General speed of hashtables was much faster than skiplists, but there were some problems, such:
- Hashtable buckets must be fixed, because data must later be stored on the disk with LSM tree.
- Because of hashtable buckets, disktables have more complicated structure and are initially larger - all bucket must be stored.
- Slow creation of disktables. Because buckets are fixed, just as it is in Tokyo Cabinet, one may choose high number of buckets, say 1M. This means even "empty" memtable is translated to huge disktable with at least 1M "records" on the disk.
- Merging of disktable with "buckets" is more difficult, but also waste more unused space in the file. This is not discussed yet, but merging two tables with sizes N1 and N2 elements, will need allocation of N1 + N2 space on the "output" disktable.
Vector performance was very good, but worse than skiplist.
Linked list performance was poor.
All tests and code should be in "structure_testing" branch of the repository.
Periodicaly, the memtable is flushed on the disk in disktable. Disktable file have similar order - vector/array like structure with sorted elements.
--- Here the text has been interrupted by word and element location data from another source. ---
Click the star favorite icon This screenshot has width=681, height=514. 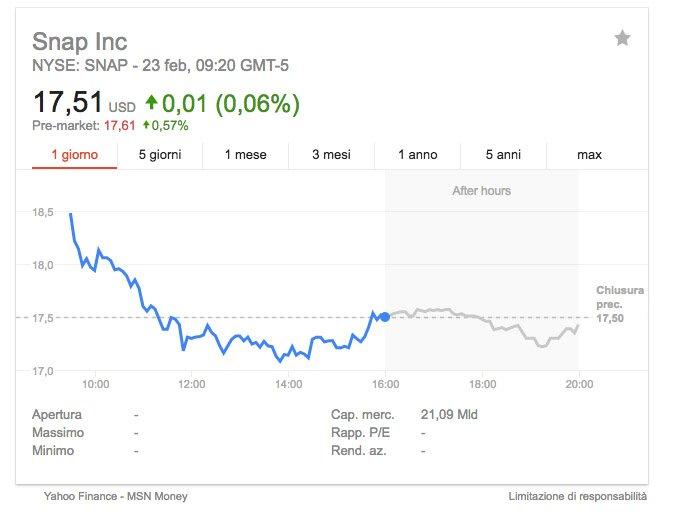[622, 38]
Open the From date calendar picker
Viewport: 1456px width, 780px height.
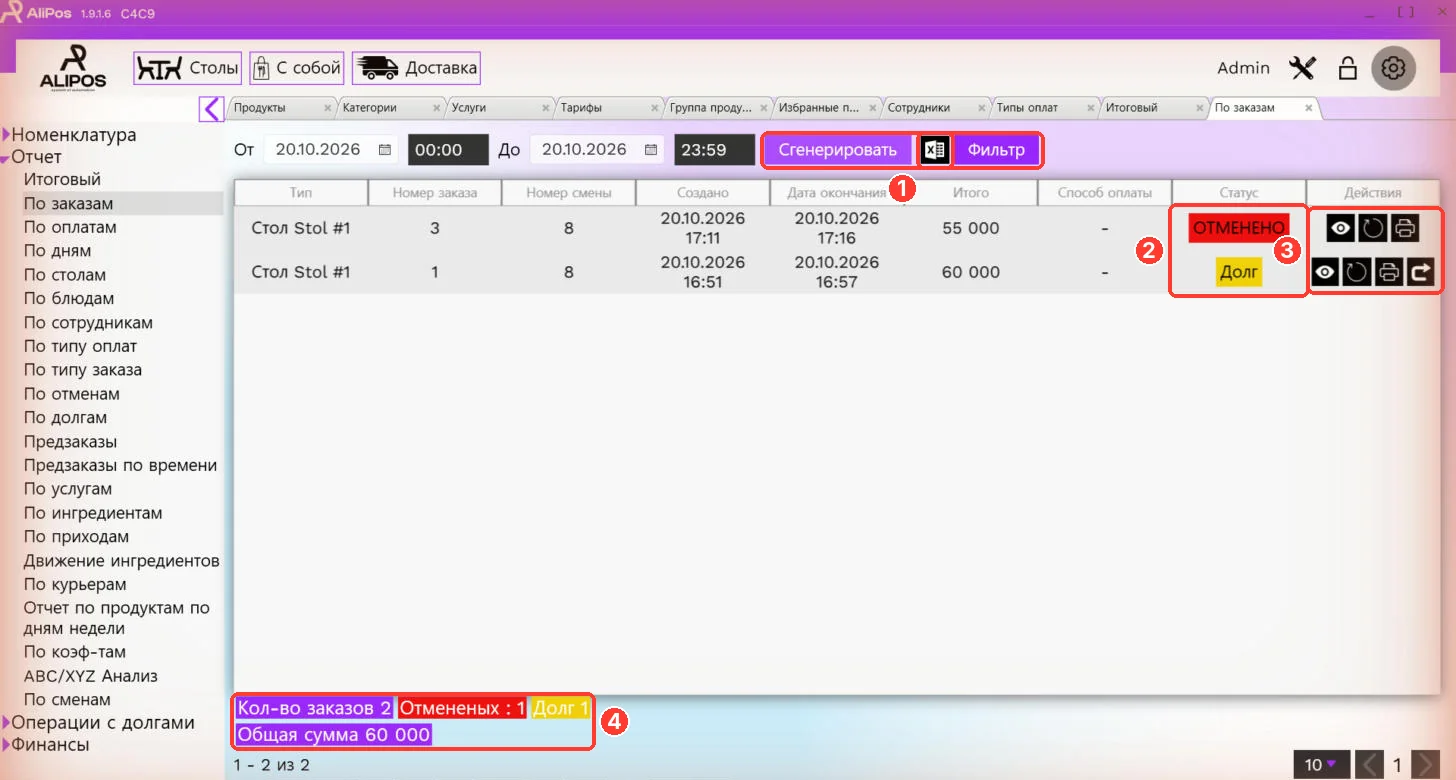click(x=385, y=150)
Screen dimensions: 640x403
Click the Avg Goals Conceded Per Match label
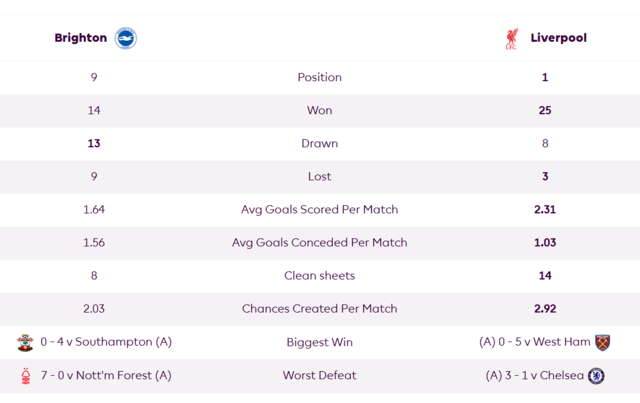(x=320, y=243)
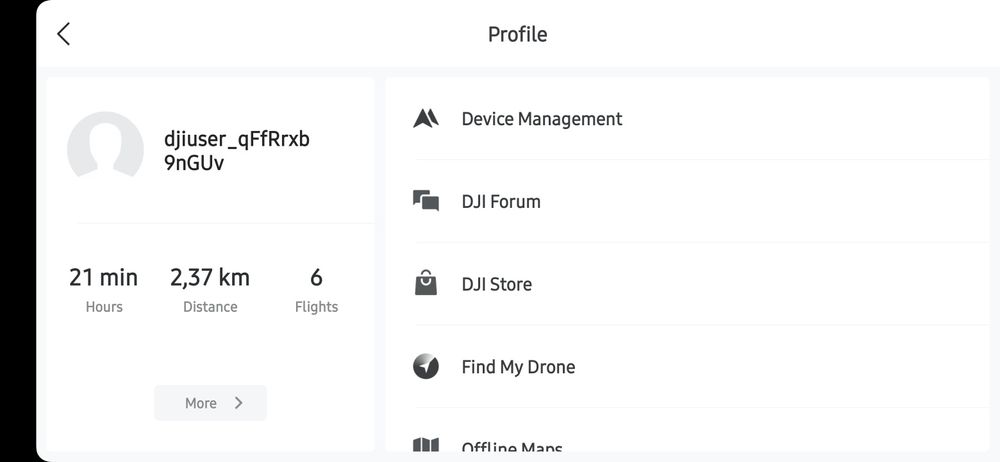This screenshot has height=462, width=1000.
Task: Tap the back arrow icon
Action: coord(63,34)
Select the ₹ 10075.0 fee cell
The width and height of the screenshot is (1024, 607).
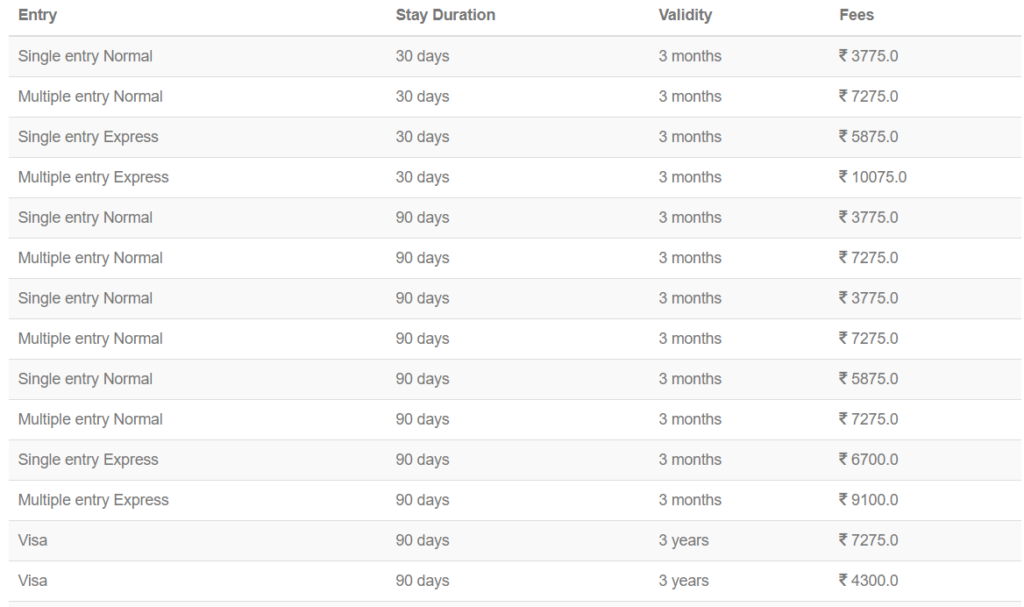(872, 177)
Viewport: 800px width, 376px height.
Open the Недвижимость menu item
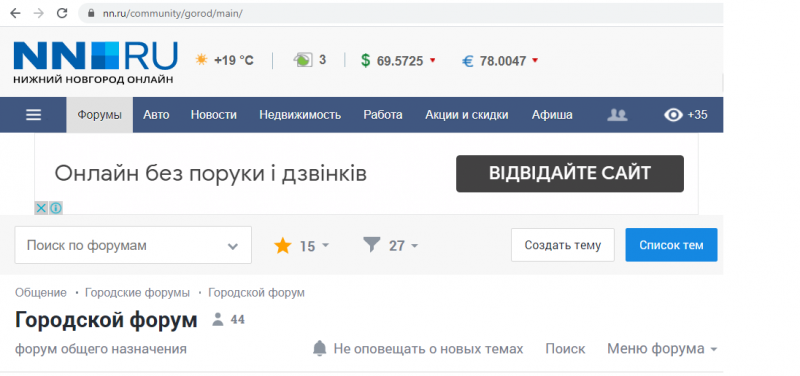pyautogui.click(x=300, y=115)
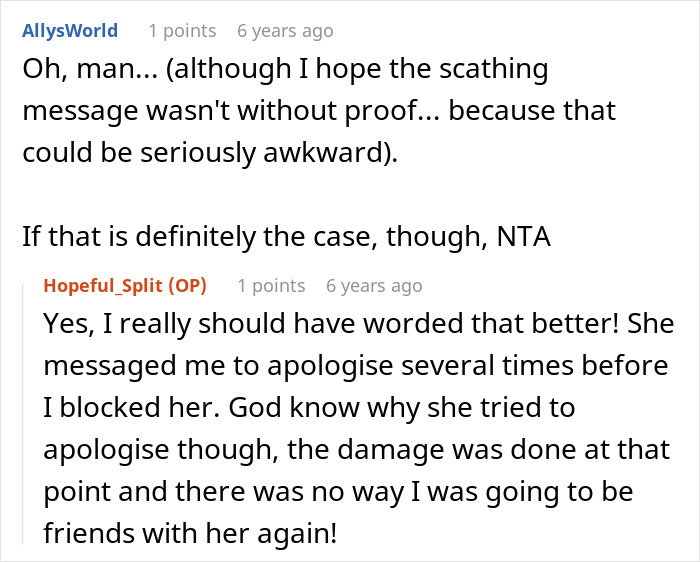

Disktables are immutable. This means very good OS cache and easy backup. Downside is that deletes must be implemented by markers called tombstones (same key, NULL value).
Disktables header and control data are 64bit integers (uint64_t) stored as BigEndian. Simple 1 byte XOR check checksum is included for each pair.
Disktables ment to be load using MMAP(). Effors are made things to works on 32bit OS-es, but soon or later these will run out of address space. This means that for production you will definitely need 64bit OS.
Here is what Wikipedia say about:
However there is 1976's research by Dennis G. Severance and Guy M. Lohman on the similar topic here:
When database works, many disktables will be created. This will slow down the reads very much. By this reason disktables must be merged.
Because disktables are read only, merge can be implemented as separate user space process. For read only databases you may choose not to start it at all.
Unlike Apache Cassandra, there are a way to compact several tables into single file. However this will complicate the things and probably only basic two table merge will be implemented.